### EXERCISE DIRECTIONS
Please copy the data below exactly as it appears, covering every line.

◆ ◆ ◆ ◆ ◆

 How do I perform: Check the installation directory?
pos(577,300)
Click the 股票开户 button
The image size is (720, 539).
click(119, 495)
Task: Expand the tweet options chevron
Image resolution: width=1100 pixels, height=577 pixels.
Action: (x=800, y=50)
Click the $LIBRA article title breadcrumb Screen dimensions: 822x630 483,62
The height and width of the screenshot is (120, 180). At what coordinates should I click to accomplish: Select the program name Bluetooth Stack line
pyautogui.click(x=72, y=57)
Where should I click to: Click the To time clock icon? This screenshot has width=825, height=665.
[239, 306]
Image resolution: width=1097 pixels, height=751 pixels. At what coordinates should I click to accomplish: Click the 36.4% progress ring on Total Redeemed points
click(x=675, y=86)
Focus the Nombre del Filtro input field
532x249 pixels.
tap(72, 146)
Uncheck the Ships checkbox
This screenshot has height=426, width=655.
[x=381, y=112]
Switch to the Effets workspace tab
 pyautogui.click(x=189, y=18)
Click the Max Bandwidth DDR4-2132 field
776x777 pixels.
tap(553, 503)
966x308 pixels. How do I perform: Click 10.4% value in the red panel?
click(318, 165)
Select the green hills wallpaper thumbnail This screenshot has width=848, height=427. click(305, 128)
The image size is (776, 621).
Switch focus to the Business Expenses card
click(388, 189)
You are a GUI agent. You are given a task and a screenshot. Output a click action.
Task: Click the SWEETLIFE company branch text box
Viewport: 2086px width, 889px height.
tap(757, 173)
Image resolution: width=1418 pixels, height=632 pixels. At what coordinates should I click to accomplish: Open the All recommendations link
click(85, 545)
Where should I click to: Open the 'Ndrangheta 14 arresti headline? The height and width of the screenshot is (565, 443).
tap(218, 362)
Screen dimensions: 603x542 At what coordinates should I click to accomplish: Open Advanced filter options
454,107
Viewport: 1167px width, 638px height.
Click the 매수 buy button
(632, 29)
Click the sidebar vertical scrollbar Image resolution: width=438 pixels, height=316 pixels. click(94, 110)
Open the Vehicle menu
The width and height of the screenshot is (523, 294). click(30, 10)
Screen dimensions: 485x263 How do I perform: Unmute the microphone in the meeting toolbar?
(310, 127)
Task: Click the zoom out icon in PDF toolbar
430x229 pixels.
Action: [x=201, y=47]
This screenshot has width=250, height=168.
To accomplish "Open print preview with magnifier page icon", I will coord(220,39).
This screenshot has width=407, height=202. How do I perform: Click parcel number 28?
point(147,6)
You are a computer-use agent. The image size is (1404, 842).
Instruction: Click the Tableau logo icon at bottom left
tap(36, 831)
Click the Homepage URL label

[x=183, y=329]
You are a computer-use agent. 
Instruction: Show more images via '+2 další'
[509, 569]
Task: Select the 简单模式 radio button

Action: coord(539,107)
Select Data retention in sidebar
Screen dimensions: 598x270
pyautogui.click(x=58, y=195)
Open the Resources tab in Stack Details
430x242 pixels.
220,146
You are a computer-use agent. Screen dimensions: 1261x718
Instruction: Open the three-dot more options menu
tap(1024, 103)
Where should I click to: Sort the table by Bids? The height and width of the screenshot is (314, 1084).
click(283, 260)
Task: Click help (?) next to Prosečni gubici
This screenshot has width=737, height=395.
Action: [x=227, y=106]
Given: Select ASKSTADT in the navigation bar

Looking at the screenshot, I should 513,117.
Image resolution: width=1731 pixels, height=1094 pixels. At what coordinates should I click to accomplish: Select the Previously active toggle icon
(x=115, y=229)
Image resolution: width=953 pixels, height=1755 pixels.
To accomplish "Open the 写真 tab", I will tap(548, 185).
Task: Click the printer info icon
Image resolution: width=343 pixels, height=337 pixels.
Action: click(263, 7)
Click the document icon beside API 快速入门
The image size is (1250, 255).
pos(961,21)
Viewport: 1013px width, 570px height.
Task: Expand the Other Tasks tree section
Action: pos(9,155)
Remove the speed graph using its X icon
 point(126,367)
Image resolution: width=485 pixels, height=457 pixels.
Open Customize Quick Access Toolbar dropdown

◆ ◆ ◆ ◆ ◆

### ANSWER TO THIS EXERCISE
 How do I perform: Check the installation directory?
pos(577,300)
Click the 股票开户 button
The image size is (720, 539).
click(119, 495)
Task: Expand the tweet options chevron
Image resolution: width=1100 pixels, height=577 pixels.
Action: (x=800, y=50)
Click the $LIBRA article title breadcrumb Screen dimensions: 822x630 483,62
The height and width of the screenshot is (120, 180). At what coordinates should I click to accomplish: Select the program name Bluetooth Stack line
pyautogui.click(x=72, y=57)
Where should I click to: Click the To time clock icon? This screenshot has width=825, height=665.
[239, 306]
Image resolution: width=1097 pixels, height=751 pixels. At what coordinates should I click to accomplish: Click the 36.4% progress ring on Total Redeemed points
click(x=675, y=86)
Focus the Nombre del Filtro input field
532x249 pixels.
tap(72, 146)
Uncheck the Ships checkbox
This screenshot has height=426, width=655.
[x=381, y=112]
Switch to the Effets workspace tab
 pyautogui.click(x=189, y=18)
Click the Max Bandwidth DDR4-2132 field
776x777 pixels.
tap(553, 503)
966x308 pixels. How do I perform: Click 10.4% value in the red panel?
click(318, 165)
Select the green hills wallpaper thumbnail This screenshot has width=848, height=427. click(305, 128)
The image size is (776, 621).
Switch focus to the Business Expenses card
click(388, 189)
You are a GUI agent. You are given a task and a screenshot. Output a click action.
Task: Click the SWEETLIFE company branch text box
Viewport: 2086px width, 889px height.
tap(757, 173)
Image resolution: width=1418 pixels, height=632 pixels. At what coordinates should I click to accomplish: Open the All recommendations link
click(85, 545)
Where should I click to: Open the 'Ndrangheta 14 arresti headline? The height and width of the screenshot is (565, 443).
tap(218, 362)
Screen dimensions: 603x542 At what coordinates should I click to accomplish: Open Advanced filter options
454,107
Viewport: 1167px width, 638px height.
Click the 매수 buy button
(632, 29)
Click the sidebar vertical scrollbar Image resolution: width=438 pixels, height=316 pixels. click(94, 110)
Open the Vehicle menu
The width and height of the screenshot is (523, 294). click(30, 10)
Screen dimensions: 485x263 How do I perform: Unmute the microphone in the meeting toolbar?
(310, 127)
Task: Click the zoom out icon in PDF toolbar
430x229 pixels.
Action: [x=201, y=47]
This screenshot has width=250, height=168.
To accomplish "Open print preview with magnifier page icon", I will coord(220,39).
This screenshot has width=407, height=202. How do I perform: Click parcel number 28?
point(147,6)
You are a computer-use agent. The image size is (1404, 842).
Instruction: Click the Tableau logo icon at bottom left
tap(36, 831)
Click the Homepage URL label

[x=183, y=329]
You are a computer-use agent. 
Instruction: Show more images via '+2 další'
[509, 569]
Task: Select the 简单模式 radio button

Action: coord(539,107)
Select Data retention in sidebar
Screen dimensions: 598x270
pyautogui.click(x=58, y=195)
Open the Resources tab in Stack Details
430x242 pixels.
220,146
You are a computer-use agent. Screen dimensions: 1261x718
Instruction: Open the three-dot more options menu
tap(1024, 103)
Where should I click to: Sort the table by Bids? The height and width of the screenshot is (314, 1084).
click(283, 260)
Task: Click help (?) next to Prosečni gubici
This screenshot has width=737, height=395.
Action: [x=227, y=106]
Given: Select ASKSTADT in the navigation bar

Looking at the screenshot, I should 513,117.
Image resolution: width=1731 pixels, height=1094 pixels. At what coordinates should I click to accomplish: Select the Previously active toggle icon
(x=115, y=229)
Image resolution: width=953 pixels, height=1755 pixels.
To accomplish "Open the 写真 tab", I will tap(548, 185).
Task: Click the printer info icon
Image resolution: width=343 pixels, height=337 pixels.
Action: click(263, 7)
Click the document icon beside API 快速入门
The image size is (1250, 255).
pos(961,21)
Viewport: 1013px width, 570px height.
Task: Expand the Other Tasks tree section
Action: pos(9,155)
Remove the speed graph using its X icon
 point(126,367)
Image resolution: width=485 pixels, height=457 pixels.
Open Customize Quick Access Toolbar dropdown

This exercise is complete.